[RECORDS PROVIDED — start]

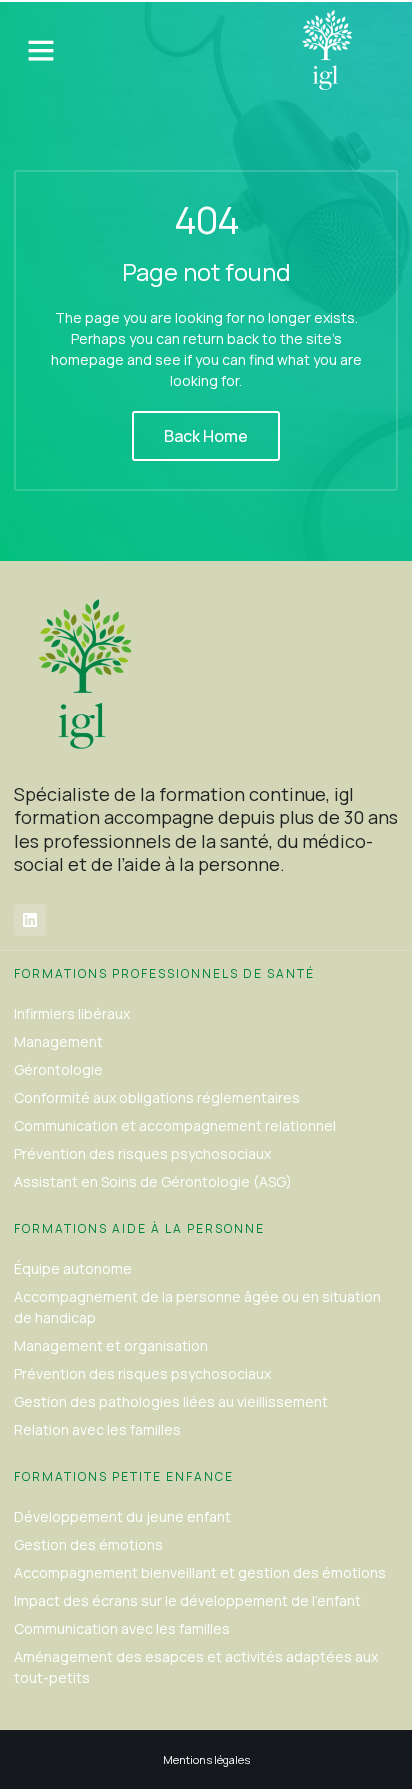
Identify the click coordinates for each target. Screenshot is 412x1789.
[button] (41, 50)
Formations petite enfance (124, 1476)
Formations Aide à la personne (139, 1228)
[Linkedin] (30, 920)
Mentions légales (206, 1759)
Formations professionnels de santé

[RECORDS PROVIDED — finish]

-- TASK DESCRIPTION --
Write out, word for word, the lines from the one containing "Formations Aide à la personne (139, 1228)" through the end of the records, with no other lines.

-- OUTPUT BELOW --
Formations Aide à la personne (139, 1228)
[Linkedin] (30, 920)
Mentions légales (206, 1759)
Formations professionnels de santé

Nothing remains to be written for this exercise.